Our Cutaway Collar is our most popular collar, and the one that we most often produce, for good reason. It works with everything, The Cutaway Collar has a subtle European feel to it, and looks good with any pattern, color or fabric. It can be dressed up or down - with a suit and tie, or with denim. We love it because it gives a subtle rakishness to any look that no other collar style has. 

Traditional point collar in blue and white stripes

Point Collar

Our Point Collar is probably our most traditional collar, and often thought of as a more American collar. It has a narrower distance between the two collar points and when buttoned, a smaller enclosure for a tie knot. We design a variety of point collar styles--from our classic tall-point, which is great buttoned up with a tie, to our casual washed point. 

Casual button down collar in orange

Button-Down Collar

Our Button-Down Collar evolved after a tremendous amount of trial and error trying to find the right proportions. It's an incredibly common place collar, but it was important for us to get the height, roll and look and feel of the collar right. We landed on a medium sized collar that walks the line between modern and classic perfectly. It has just the right amount of interlining to have a perfect roll when worn casually or with a tie for a more prep inspired look.

Classic club collar in light blue

Club Collar

Our Club Collar was inspired by the early 20th century, when rounded Eton or "club" collars were considered a classic mainstay of a man's wardrobe. Ours is simple and classic and has just enough interlining so that it sits perfectly under a jacket with a tie. We think it's a great twist on a traditional shirt. 

Bold deep contrast cutaway collar

Deep Cutaway Collar

Our Deep Cutaway Collar is a bolder take on our regular cutaway. It's a larger collar with a very pronounced spread. It favors fuller tie knots but can be left unbuttoned for a debonair look. It also looks great done in a contrast white. We prefer it for occasions when a little peacocking doesn't hurt. 

Dressy semi-spread collar in black and white

Semi-Spread Collar

Our Semi-Spread Collar is one of our favorite styles for dressier occasions. Think of it as a more traditional alternative to our cutaway styles. It has a wider collar blade that is particularly well-suited for wear with tie under a jacket.

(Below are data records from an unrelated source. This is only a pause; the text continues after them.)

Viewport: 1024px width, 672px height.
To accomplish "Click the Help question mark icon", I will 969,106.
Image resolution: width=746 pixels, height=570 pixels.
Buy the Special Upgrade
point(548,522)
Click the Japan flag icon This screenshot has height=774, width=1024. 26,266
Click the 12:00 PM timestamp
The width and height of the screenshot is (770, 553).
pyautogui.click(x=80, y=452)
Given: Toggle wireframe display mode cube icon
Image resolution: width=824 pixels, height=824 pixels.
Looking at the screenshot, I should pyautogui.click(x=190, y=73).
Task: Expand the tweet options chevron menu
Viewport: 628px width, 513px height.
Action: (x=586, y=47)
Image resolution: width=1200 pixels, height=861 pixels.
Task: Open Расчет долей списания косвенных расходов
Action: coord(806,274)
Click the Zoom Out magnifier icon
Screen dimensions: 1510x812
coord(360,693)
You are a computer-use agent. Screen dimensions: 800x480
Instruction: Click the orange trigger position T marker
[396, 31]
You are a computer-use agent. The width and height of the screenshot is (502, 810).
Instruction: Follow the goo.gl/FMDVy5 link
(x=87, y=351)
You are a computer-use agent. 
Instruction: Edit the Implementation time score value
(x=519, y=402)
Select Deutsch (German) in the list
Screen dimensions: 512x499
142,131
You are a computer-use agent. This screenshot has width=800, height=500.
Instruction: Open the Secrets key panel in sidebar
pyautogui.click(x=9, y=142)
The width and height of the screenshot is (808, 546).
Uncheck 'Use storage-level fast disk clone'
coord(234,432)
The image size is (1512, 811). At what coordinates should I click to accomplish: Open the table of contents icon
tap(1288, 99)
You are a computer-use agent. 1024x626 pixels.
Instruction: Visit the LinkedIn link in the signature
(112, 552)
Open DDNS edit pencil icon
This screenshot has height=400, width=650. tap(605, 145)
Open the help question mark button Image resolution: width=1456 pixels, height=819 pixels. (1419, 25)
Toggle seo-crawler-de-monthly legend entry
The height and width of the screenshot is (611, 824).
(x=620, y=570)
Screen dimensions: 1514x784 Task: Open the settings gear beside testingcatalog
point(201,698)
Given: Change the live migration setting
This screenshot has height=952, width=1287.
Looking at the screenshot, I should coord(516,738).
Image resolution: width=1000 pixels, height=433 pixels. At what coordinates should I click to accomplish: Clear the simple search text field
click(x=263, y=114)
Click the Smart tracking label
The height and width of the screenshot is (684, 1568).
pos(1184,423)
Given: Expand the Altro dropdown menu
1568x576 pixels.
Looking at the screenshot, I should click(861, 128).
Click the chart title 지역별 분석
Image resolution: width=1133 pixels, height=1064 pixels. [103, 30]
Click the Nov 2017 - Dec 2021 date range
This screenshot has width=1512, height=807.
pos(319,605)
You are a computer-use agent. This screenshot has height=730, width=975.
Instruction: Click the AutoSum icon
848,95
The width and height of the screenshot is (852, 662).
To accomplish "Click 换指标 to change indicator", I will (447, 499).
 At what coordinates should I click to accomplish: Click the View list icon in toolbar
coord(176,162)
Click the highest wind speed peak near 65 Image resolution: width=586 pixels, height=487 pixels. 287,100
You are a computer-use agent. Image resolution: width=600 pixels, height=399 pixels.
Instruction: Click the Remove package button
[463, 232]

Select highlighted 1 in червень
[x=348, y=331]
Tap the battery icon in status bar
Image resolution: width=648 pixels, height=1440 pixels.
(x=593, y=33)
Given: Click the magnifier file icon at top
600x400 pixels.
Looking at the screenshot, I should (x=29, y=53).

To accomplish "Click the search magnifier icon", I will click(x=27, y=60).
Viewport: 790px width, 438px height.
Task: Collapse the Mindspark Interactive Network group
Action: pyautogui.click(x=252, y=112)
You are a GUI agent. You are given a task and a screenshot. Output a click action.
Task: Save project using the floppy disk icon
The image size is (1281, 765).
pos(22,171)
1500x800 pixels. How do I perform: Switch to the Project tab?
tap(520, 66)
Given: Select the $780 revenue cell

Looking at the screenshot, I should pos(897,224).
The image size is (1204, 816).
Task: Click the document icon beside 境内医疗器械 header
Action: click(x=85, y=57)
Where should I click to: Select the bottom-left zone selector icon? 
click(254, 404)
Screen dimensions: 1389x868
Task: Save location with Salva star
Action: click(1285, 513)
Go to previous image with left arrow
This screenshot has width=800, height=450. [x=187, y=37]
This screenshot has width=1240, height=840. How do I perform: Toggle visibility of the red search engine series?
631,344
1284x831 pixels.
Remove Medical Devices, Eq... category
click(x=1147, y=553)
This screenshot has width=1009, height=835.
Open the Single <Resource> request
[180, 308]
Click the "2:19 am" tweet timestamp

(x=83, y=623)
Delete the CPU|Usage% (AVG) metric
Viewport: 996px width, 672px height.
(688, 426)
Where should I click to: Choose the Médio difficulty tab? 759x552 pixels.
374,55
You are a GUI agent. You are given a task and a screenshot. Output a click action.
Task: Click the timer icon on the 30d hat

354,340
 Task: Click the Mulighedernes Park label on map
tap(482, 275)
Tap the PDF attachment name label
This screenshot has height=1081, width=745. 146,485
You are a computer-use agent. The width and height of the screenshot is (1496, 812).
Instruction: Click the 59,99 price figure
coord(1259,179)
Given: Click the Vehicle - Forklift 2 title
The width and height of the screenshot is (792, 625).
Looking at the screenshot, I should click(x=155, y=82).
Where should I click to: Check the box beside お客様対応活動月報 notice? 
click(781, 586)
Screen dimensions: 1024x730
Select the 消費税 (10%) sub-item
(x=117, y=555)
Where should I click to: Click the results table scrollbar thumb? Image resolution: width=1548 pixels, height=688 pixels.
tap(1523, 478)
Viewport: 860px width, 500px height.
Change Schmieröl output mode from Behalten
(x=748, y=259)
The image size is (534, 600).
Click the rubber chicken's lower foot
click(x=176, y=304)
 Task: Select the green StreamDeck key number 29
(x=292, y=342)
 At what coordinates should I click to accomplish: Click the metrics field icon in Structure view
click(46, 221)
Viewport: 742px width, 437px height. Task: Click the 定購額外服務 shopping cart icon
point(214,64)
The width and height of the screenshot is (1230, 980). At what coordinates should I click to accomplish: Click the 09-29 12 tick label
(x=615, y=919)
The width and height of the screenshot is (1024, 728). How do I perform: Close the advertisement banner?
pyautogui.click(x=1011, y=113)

Casual washed point collar in red plaid

Casual-Point Collar

Our Casual-Point Collar is a new collar style for us. Given it has less interlining and thus less structure, it is perfect for casual shirts, such as seasonal plaids, or work twills. The collar is reminiscent of workwear or utility shirts, made from tough fabrics such as twills. 

Banded Collar

The Banded Collar, often called a "Mandarin Collar" or "Nehru Collar" is one of our new collars. It is essentially a slimmer collar band, without a collar blade or fold to the collar. We use this collar in one of our more formal shirts, cut from 120 yarn count poplins and mother of pearl buttons. We also use this collar in our more casual print pop-over shirts. As such, it's a pretty versatile collar, with the ability to be worn more formally, or incorporated into more everyday designs.